> EXTRACT PROVIDED

Skip page navigation

Mark Bourne

The Phantom Empire On DVD, Honey West On Her Way

In this week’s installment of his New York Times DVD column, Dave Kehr embraces the “indigenous American surrealism” of The Phantom Empire, the 12-chapter 1935 Mascot serial that is “very likely the world’s first singing-cowboy science-fiction adventure.”

Gene Autry, beloved in his day as “the Singing Cowboy,” plays a singing cowboy named Gene Autry. He runs Radio Ranch, a dude ranch that’s also the studio for his daily live radio broadcast. Gene’s two kid sidekicks, Frankie and Betsy Baxter (Frankie Darro and Betsy King Ross), lead a club — the Junior Thunder Riders — who pretend to be armored knights of an unknown civilization, dressing up in capes and water-bucket helmets to play at riding “to the rescue!” (Darro also pops up on DVD this week as the teen gang leader in Mayor of Hell, part of Warner Brothers’ new Gangsters Collection Vol. 3.)

> WORK REQUEST 1
According to the post about The Phantom Empire on DVD, what is the name of the dude ranch Gene Autry runs in the serial?
> WORK REQUEST 2
Carry on writing the post about The Phantom Empire on DVD from its last sentence, keeping its voice and subject.

> EXTRACTED DATA
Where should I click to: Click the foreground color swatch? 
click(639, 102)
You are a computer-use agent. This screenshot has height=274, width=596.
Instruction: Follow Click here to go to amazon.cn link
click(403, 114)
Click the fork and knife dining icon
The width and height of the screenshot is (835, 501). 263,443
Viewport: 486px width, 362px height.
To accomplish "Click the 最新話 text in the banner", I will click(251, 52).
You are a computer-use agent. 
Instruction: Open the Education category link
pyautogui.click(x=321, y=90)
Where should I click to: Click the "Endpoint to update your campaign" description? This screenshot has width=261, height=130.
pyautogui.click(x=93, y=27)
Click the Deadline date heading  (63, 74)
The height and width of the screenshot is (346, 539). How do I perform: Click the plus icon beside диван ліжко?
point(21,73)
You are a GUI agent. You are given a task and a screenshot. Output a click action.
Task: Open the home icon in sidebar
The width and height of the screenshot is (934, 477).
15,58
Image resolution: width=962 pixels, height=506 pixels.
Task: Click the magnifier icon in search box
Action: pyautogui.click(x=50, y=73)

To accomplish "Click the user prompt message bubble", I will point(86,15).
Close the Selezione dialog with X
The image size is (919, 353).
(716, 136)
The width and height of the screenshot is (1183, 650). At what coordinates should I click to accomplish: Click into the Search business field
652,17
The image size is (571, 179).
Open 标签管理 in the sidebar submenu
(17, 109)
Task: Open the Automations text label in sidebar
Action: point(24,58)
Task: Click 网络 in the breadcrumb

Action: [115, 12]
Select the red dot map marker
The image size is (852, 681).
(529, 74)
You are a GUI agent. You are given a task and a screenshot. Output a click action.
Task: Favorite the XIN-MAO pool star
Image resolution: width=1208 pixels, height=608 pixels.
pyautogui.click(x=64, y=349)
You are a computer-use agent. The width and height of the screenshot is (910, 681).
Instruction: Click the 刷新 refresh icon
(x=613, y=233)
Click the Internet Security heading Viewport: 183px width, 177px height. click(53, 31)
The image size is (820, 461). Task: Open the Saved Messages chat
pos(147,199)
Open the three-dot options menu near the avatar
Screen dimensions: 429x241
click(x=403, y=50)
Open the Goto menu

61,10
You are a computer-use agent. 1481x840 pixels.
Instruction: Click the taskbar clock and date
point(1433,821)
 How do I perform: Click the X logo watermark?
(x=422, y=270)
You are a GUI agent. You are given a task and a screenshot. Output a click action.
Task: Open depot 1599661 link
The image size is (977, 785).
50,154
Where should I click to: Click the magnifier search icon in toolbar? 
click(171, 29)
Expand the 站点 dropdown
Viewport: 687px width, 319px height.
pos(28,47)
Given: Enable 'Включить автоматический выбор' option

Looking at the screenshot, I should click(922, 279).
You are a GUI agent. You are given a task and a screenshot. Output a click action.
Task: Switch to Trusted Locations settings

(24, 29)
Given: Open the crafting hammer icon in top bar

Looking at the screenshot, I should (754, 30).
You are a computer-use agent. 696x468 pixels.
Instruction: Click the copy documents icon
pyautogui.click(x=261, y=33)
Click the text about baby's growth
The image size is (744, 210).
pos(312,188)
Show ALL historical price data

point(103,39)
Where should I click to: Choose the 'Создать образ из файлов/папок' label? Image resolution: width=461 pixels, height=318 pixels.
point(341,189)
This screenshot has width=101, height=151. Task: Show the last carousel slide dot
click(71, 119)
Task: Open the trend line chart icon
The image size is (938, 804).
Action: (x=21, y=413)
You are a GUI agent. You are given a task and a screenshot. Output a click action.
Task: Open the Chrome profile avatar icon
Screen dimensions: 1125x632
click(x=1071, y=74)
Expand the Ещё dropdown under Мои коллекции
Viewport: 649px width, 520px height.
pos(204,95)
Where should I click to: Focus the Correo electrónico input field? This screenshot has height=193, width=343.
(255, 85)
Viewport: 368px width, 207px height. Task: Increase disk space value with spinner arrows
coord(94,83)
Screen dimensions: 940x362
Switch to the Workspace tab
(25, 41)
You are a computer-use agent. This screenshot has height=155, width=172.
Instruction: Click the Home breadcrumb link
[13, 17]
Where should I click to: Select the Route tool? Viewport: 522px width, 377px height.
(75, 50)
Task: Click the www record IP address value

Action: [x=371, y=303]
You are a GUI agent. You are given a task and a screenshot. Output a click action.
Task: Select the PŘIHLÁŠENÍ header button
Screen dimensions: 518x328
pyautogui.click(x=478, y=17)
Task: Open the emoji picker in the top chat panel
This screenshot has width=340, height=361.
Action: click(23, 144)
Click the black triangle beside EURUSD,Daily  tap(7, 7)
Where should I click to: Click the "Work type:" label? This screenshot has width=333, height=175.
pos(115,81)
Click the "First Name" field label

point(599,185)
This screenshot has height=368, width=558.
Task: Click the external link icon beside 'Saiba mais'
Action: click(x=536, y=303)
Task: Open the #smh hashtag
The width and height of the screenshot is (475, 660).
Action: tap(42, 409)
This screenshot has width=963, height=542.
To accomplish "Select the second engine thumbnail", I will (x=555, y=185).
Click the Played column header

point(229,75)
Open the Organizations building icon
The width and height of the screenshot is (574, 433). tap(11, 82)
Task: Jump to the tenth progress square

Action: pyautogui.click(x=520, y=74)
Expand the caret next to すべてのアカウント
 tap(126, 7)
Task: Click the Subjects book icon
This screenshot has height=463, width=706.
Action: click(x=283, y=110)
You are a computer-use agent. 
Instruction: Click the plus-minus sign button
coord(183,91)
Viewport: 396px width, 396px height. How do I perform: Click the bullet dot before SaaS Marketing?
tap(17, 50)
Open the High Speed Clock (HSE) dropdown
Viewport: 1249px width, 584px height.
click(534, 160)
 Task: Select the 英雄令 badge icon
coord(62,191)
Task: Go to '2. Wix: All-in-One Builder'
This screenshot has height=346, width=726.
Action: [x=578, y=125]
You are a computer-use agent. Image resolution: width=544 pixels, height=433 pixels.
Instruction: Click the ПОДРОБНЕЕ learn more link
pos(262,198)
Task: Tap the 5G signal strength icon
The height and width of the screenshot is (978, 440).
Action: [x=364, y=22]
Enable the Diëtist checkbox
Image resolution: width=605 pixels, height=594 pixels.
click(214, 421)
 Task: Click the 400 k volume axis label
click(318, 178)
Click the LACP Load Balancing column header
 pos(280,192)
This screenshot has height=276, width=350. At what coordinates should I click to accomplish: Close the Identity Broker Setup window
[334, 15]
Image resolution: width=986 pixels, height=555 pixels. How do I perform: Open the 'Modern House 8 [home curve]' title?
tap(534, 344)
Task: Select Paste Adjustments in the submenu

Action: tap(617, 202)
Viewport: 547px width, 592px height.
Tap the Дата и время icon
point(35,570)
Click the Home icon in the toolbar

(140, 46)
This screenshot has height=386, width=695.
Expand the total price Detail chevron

> ANSWER 1
Radio Ranch

> ANSWER 2
A chance to be real heroes occurs when Betsy, Frankie, and Gene are kidnapped by the real Thunder Riders from the super-scientific underground empire of Murania. Undetected by us “surface people,” Murania is a giddily trashy future-opolis complete with towering skyscrapers, menacing tin-box robots, ray-guns, elevators that extend miles beneath the surface, and an icy, evil blond queen, Tika. On the surface, a gang of “renegade scientists” — led by the boo-hiss villain Professor Beetson — plan to invade Murania and seize its radium deposits. Meanwhile in Murania, revolutionaries — led by Lord Argo, the Muranian High Chancellor — plot to overthrow Queen Tika. Smiley Burnette appears as Oscar, the comic relief, and afterward became Autry’s partner in many more films. Why the subterranean super-science empire of Murania needs an armored cavalry to every once in a while take the miles-long elevator trip to the surface and ride around Gene’s ranch goes unexplained.

“It’s a lot for Gene to handle,” observes Kehr, “particularly since he has to get back to Radio Ranch by 2 p.m. every day for his broadcast, which he carries on as if nothing out of the ordinary had happened.”

Kehr reports that Phantom Empire, “long a victim of third-rate, public-domain releases on home video,” has received a respectful restoration and is now available as a two-disc set from VCI Entertainment. VCI also threw in another complete Autry feature, 1937′s Boots and Saddles.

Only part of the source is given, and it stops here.